Genetic dissection and prognostic modeling of overt stroke in sickle cell anemia

• Published in: Nature genetics Vol. 37; no. 4; pp. 435 - 440
• Main Authors: Ramoni, Marco F, Sebastiani, Paola, Nolan, Vikki, Baldwin, Clinton T, Steinberg, Martin H
• Format: Journal Article
• Language: English
• Published: London Nature Publishing Group 01.04.2005
• Subjects: Anemia, Sickle Cell - genetics; Anemias. Hemoglobinopathies; Biological and medical sciences; Complications and side effects; Diagnosis; Diseases of red blood cells; Fetal Hemoglobin - genetics; Fetal Hemoglobin - metabolism; Fundamental and applied biological sciences. Psychology; Gene mutations; Genetic aspects; Genetic Markers; Genetic Predisposition to Disease; Genetics of eukaryotes.

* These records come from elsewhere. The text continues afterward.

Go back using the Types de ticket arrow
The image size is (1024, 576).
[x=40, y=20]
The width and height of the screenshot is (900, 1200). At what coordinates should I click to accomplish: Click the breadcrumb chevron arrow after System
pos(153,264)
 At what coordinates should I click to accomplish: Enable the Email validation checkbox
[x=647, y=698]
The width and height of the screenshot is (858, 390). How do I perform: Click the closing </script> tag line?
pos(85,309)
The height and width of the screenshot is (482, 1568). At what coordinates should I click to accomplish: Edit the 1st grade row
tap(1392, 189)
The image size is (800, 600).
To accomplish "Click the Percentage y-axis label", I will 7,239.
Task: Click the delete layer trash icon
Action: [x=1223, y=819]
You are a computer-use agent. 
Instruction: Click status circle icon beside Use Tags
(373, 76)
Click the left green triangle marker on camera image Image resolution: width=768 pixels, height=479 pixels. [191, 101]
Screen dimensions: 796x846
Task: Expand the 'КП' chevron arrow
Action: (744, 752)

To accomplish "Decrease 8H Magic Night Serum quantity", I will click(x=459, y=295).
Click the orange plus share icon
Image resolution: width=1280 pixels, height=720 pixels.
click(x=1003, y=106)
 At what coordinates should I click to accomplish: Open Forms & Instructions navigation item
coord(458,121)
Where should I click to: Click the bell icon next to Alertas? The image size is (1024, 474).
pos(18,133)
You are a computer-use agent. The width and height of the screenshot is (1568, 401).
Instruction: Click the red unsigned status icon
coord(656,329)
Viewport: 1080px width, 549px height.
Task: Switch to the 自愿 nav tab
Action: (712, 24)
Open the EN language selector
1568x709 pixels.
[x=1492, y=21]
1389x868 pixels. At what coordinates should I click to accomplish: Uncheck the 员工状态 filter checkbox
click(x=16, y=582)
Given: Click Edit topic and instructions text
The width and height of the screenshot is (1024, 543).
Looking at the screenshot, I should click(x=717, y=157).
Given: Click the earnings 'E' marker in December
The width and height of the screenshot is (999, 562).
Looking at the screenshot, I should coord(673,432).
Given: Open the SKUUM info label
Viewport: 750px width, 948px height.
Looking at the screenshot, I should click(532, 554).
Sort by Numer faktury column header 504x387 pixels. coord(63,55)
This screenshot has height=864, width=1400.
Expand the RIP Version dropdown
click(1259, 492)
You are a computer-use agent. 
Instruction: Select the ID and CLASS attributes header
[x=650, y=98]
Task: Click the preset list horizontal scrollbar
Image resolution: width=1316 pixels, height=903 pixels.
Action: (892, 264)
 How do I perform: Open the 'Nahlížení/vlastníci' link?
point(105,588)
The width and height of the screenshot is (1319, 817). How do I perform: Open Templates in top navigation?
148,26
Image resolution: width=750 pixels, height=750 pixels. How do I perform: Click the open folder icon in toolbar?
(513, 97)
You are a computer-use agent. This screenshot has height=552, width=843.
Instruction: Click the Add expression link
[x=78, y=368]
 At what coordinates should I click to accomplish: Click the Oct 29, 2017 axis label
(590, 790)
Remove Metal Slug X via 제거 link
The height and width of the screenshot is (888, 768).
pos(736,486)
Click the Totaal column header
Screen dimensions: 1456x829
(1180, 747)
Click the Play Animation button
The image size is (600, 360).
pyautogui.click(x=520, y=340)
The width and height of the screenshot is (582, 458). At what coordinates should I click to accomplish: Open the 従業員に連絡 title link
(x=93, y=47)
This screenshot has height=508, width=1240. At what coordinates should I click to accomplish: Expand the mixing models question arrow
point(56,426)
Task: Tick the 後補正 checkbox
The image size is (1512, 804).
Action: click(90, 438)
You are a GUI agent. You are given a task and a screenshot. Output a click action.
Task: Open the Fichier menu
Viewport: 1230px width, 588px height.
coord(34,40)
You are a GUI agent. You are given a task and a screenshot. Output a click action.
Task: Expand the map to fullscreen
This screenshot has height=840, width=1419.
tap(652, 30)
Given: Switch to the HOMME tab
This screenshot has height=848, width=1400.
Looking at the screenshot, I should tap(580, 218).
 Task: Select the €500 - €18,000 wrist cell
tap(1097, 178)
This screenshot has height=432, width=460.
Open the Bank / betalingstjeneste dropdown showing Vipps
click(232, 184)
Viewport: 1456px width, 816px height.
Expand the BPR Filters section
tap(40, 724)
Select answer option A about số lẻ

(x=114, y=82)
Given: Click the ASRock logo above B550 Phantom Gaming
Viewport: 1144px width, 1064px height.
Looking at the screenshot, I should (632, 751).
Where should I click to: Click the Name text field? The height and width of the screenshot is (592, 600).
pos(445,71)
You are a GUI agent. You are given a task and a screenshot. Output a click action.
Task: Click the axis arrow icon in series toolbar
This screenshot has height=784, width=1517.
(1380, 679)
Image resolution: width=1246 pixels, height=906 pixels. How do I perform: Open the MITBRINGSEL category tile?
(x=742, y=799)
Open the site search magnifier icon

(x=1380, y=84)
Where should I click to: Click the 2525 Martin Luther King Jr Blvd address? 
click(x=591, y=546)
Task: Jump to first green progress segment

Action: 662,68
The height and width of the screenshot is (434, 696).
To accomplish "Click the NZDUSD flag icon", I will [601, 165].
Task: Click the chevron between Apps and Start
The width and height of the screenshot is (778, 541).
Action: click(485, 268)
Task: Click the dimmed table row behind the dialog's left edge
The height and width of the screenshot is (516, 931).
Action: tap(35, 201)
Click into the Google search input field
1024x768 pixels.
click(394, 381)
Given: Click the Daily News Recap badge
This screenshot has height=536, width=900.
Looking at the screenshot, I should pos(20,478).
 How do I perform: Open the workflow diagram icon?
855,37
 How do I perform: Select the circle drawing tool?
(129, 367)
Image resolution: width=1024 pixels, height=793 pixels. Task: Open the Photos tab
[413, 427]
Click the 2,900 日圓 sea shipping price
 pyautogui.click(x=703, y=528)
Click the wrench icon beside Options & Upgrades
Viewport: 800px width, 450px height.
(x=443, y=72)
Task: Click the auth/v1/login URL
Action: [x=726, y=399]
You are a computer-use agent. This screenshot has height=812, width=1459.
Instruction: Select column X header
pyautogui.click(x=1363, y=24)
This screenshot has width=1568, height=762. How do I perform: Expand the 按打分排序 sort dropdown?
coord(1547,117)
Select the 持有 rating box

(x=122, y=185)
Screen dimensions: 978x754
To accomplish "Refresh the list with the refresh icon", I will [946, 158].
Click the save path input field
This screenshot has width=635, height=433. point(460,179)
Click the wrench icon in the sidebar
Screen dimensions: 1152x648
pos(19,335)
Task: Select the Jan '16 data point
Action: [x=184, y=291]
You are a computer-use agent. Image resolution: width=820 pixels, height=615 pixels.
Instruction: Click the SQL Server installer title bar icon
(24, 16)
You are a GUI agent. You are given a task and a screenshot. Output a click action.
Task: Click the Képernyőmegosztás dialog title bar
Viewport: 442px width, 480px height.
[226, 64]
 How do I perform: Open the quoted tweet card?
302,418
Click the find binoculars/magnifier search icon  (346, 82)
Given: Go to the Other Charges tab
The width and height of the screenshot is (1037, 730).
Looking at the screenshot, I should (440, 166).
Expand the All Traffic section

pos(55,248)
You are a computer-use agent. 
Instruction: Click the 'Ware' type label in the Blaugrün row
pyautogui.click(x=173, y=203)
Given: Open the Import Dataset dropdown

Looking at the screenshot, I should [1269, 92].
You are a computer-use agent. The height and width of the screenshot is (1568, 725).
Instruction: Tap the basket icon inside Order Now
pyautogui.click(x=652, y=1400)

Biological and molecular evolution; Genotype; Health risks; Hematologic and hematopoietic diseases; Hemoglobin, Sickle - genetics; Homozygosity; Humans; Magnetic Resonance Imaging; Medical sciences; Models, Genetic; Mortality; Mutation; Neurology; Polymorphism, Single Nucleotide; Prognosis; Risk Factors; Sickle cell anemia; Signal Transduction; Stroke (Disease); Stroke - genetics; Vascular diseases and vascular malformations of the nervous system; United States; Hemoglobinopathy; Nervous system diseases; Stroke; Sickle cell anemia; Prognosis; Mortality; Cardiovascular disease; Hemopathy; Modifier gene; Homozygosity; Cerebral disorder; Genetic disease; Vascular disease; Globin; Hemolytic anemia; Central nervous system disease; Genetics; Early; Mutation; Locus; Cerebrovascular disease
• ISSN: 1061-4036; 1546-1718
• DOI: 10.1038/ng1533

Sickle cell anemia (SCA) is a paradigmatic single gene disorder caused by homozygosity with respect to a unique mutation at the β-globin locus. SCA is phenotypically complex, with different clinical courses ranging from early childhood mortality to a virtually unrecognized condition. Overt stroke is a severe complication affecting 6-8% of individuals with SCA. Modifier genes might interact to determine the susceptibility to stroke, but such genes have not yet been identified. Using Bayesian networks, we analyzed 108 SNPs in 39 candidate genes in 1,398 individuals with SCA. We found that 31 SNPs in 12 genes interact with fetal hemoglobin to modulate the risk of stroke. This network of interactions includes three genes in the TGF-β pathway and SELP, which is associated with stroke in the general population. We validated this model in a different population by predicting the occurrence of stroke in 114 individuals with 98.2% accuracy.